■ Tarefas:
**a.** Reproduza do trecho citado a parte que vai de "O conceito de mediação tornou-se" até "à sua transformação.", incluindo ambos.
**b.** Segundo o trecho sobre mediação, de qual radical grego provém o termo mediação?

■ Trecho citado:
::::::::::
O conceito de mediação tornou-se bastante presente no discurso pedagógico em razão da forte influência da abordagem histórico-cultural, que enfatiza a relação de reciprocidade entre o indivíduo e as possibilidades do conhecer, aprender. A partir dessa concepção, o fenômeno educativo é visto numa perspectiva de totalidade, concebendo a escola enquanto instância social e a prática pedagógica como uma modalidade da prática social, inserida em um contexto que visa a transformações sociais mais amplas. Assim, o caráter mediador da prática educativa escolar ganha, então, contornos sociopolíticos, sendo a escola uma instância mediadora entre a sociedade e os alunos que se educam, visando à sua transformação.

Isso nos remete à própria origem do termo mediação, que provém do radical grego mésos e, também, do latim mediatio. Em grego, significa o que está colocado no meio, o ponto médio. Do radical latim mediatio, o conceito de mediação significa intercessão ou intermédio; refere – se às ações recíprocas que interagem entre duas partes de um todo, significa o que está entre as duas partes e estabelece uma relação entre elas.
::::::::::
■ Itens:
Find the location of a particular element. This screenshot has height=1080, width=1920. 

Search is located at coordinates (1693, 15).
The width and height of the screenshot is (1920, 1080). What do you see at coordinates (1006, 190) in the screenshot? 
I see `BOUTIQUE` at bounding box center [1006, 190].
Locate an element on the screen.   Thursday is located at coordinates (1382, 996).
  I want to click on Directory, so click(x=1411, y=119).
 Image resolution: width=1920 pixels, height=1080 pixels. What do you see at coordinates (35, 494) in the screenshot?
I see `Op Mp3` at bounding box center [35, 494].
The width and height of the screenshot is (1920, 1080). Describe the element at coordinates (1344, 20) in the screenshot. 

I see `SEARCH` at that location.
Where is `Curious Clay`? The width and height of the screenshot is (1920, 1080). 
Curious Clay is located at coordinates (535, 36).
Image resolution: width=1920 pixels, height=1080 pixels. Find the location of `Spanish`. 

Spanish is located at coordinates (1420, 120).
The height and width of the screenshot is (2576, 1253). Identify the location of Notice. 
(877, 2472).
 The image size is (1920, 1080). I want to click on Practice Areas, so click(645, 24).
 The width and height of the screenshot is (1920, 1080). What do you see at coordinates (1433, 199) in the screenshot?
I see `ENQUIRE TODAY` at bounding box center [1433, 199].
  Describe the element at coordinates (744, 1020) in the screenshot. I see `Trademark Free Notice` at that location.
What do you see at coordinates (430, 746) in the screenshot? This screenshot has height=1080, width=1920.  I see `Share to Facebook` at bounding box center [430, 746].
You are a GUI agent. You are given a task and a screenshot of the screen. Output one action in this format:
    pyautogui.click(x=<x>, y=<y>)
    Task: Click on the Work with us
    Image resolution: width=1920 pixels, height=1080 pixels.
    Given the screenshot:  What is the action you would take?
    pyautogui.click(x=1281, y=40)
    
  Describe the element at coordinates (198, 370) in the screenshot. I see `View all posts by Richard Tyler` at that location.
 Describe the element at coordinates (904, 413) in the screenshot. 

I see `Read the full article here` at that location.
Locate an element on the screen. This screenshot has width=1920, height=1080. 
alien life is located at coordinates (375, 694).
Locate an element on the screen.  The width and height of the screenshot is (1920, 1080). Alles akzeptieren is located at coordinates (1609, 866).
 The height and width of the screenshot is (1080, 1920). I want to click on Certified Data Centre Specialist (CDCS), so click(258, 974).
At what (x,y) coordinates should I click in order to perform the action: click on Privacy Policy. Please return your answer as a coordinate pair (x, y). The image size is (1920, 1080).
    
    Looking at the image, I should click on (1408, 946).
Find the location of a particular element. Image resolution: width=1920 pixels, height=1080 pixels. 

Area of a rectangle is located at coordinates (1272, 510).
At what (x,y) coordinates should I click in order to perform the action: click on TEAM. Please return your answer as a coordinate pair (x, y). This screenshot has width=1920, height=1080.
::::::::::
■ Respostas:
**a.**
O conceito de mediação tornou-se bastante presente no discurso pedagógico em razão da forte influência da abordagem histórico-cultural, que enfatiza a relação de reciprocidade entre o indivíduo e as possibilidades do conhecer, aprender. A partir dessa concepção, o fenômeno educativo é visto numa perspectiva de totalidade, concebendo a escola enquanto instância social e a prática pedagógica como uma modalidade da prática social, inserida em um contexto que visa a transformações sociais mais amplas. Assim, o caráter mediador da prática educativa escolar ganha, então, contornos sociopolíticos, sendo a escola uma instância mediadora entre a sociedade e os alunos que se educam, visando à sua transformação.

**b.** Do radical grego mésos.